**Exercício curto 1**
Repita fielmente o trecho da reportagem sobre cursos de tiro que começa em "SÃO PAULO, SP" e termina em "da legítima defesa.".
**Exercício curto 2**
De acordo com a reportagem sobre cursos de tiro, por que Lucas Silveira diz ensinar seus alunos "a estarem prontos"? Responda em uma a três frases.
**Exercício curto 3**
Retome a reportagem sobre cursos de tiro a partir do ponto em que ela para.

SÃO PAULO, SP (FOLHAPRESS) - "Nós treinamos para matar" é o título de um texto disponível na internet e assinado por Lucas Silveira, que se identifica como instrutor-chefe da ABA (Academia Brasileira de Armas), propondo uma "introdução à mentalidade de combate".

Apesar de o artigo soar como um tutorial para a guerra, Silveira, também conhecido como "Monge do Tiro", propõe a estratégia para o dia a dia, em eventuais confrontos de pessoas comuns com criminosos, usando para isso o argumento da legítima defesa.

Outros instrutores e clubes de tiro oferecem capacitação para confrontos urbanos, incluindo para pessoas com registro de CAC (sigla para caçador, atirador desportivo e colecionador), que até julho deste ano já reuniam 1 milhão de armas de fogo no país.

Os cursos são facilmente encontrados na internet. Nem Silveira nem a ABA constam como instrutores e locais de capacitação credenciados pela Polícia Federal, conforme lista disponibilizada pela instituição. Questionado sobre isso, por meio de mensagem, ele não comentou.

Silveira produz vídeos ensinando técnicas e diz oferecer treinamento em tiro, de forma individual ou em grupo, para todos os níveis. Em suas explanações, evita usar o termo defesa, trocando-o por "combate".

Ele argumenta que defender a própria vida é considerado um excludente de ilicitude, sendo muitas vezes a única opção em situações de risco. "Quando você se dispõe a não reagir, automaticamente passa o seu poder de decisão para alguém que tem o crime como modo de vida", afirmou à reportagem.

O instrutor informal diz "não ser natural" atirar e, com possível consequência, matar outra pessoa. Por isso, ele afirma ensinar seus alunos "a estarem prontos" para essa ação. "É algo que é feito numa fração de segundo. É possível que ocorra um erro [de medida], mas a outra opção é a de que eu morra."

Especialistas em direito ouvidos pela reportagem afirmam que as orientações de Silveira ferem o conceito de proporcionalidade, que define os limites entre o cumprimento da lei e eventuais crimes.

Além de Lucas Silveira, que oferece cursos no Paraná e em Santa Catarina, a reportagem entrou em contato com um homem que se identifica como sargento Eleutério.

Ele divulga, via mensagens de texto, o 1º Curso de Mentalidade de Sobrevivência no Combate Armado, agendado para janeiro de 2023, em um clube de tiro em Vargem Grande Paulista, na Grande São Paulo.

Pagando R$ 950, o aluno poderá aprender, segundo a divulgação, "técnicas de combate armado".

Procurado pela reportagem, Eleutério afirmou, por mensagem de texto, que o curso objetiva ensinar técnicas para o "uso correto" de armas "em situações adversas".

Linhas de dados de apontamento
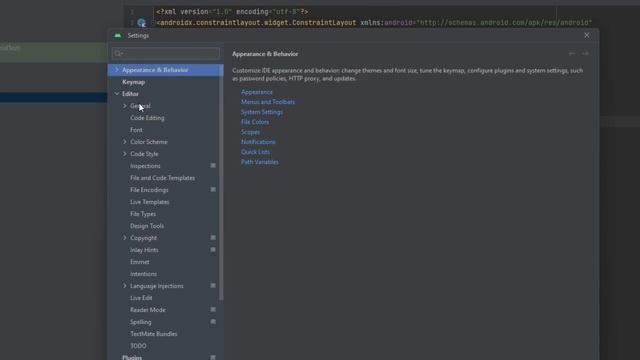
Task: Select Keymap in the settings tree
Action: 133,82
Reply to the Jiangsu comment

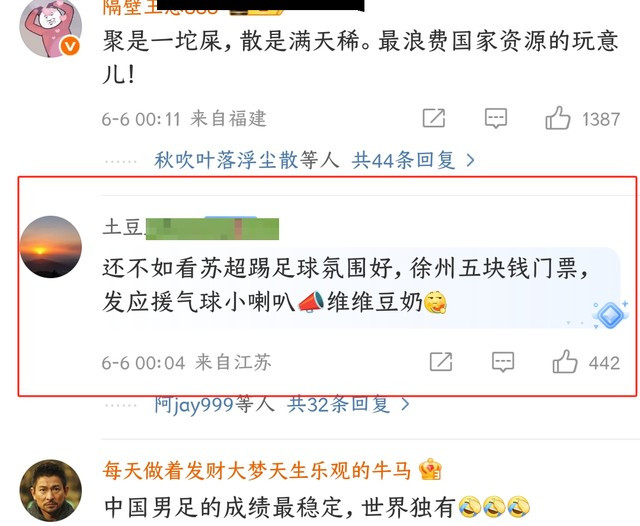[x=502, y=362]
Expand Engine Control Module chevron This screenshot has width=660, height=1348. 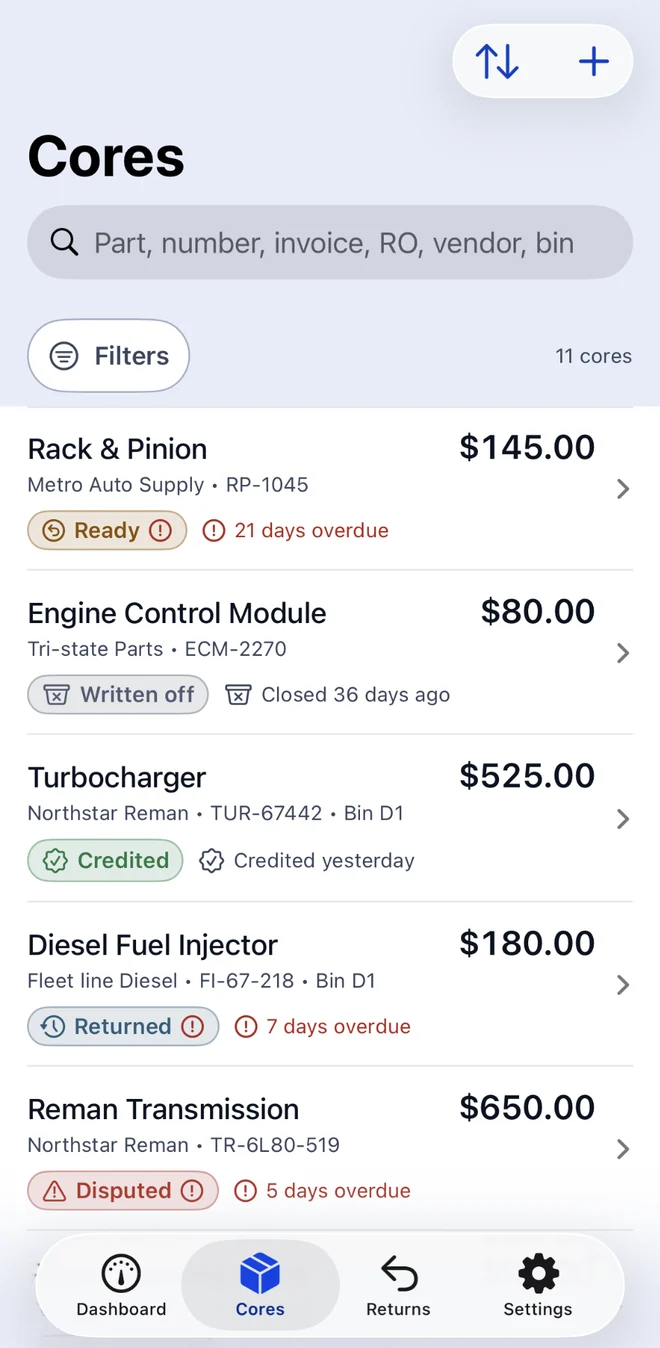pyautogui.click(x=622, y=653)
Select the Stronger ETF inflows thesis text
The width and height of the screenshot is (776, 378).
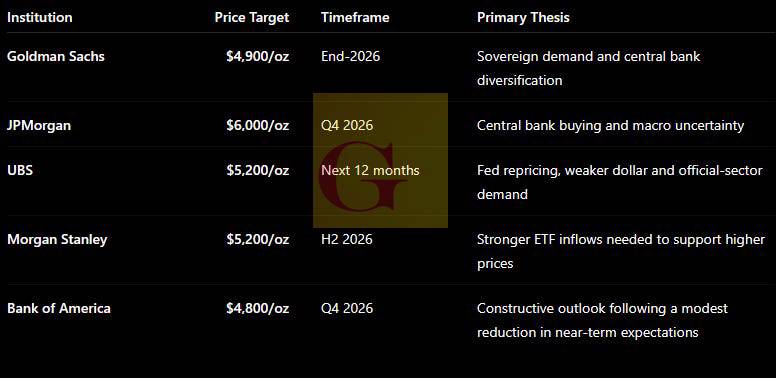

**Resposta esperada 1**
SÃO PAULO, SP (FOLHAPRESS) - "Nós treinamos para matar" é o título de um texto disponível na internet e assinado por Lucas Silveira, que se identifica como instrutor-chefe da ABA (Academia Brasileira de Armas), propondo uma "introdução à mentalidade de combate".

Apesar de o artigo soar como um tutorial para a guerra, Silveira, também conhecido como "Monge do Tiro", propõe a estratégia para o dia a dia, em eventuais confrontos de pessoas comuns com criminosos, usando para isso o argumento da legítima defesa.

**Resposta esperada 2**
Porque, segundo ele, não é natural atirar e, com possível consequência, matar outra pessoa. Ele acrescenta que essa ação é feita numa fração de segundo.

**Resposta esperada 3**
O procurador Márcio Sérgio Christino, do Ministério Público de São Paulo, afirma que os cursos apresentam de forma "completamente equivocada" a questão da legítima defesa. "A legítima defesa é a oposição a uma agressão iminente e injusta. O que está fora do conceito é você propor a ação, como é feito nestes cursos", argumenta.

Para Ivana David, desembargadora do Tribunal de Justiça de São Paulo, os vídeos com técnicas de combate urbano e cursos com essa proposta colocam o uso de armas como uma situação de vingança, desvirtuando a interpretação jurídica da legítima defesa.

Ela acrescenta que o "caldo jurídico" relacionado ao acesso às armas é "muito perigoso". "A sociedade vira refém de um indivíduo que está armado, desconhece os limites da legítima defesa, mas tem uma arma de fogo."

Desde 2018, o governo Jair Bolsonaro (PL) já editou 19 decretos, 17 portarias, duas resoluções, três instruções normativas e dois projetos de lei que flexibilizam as regras de acesso a armas e munições.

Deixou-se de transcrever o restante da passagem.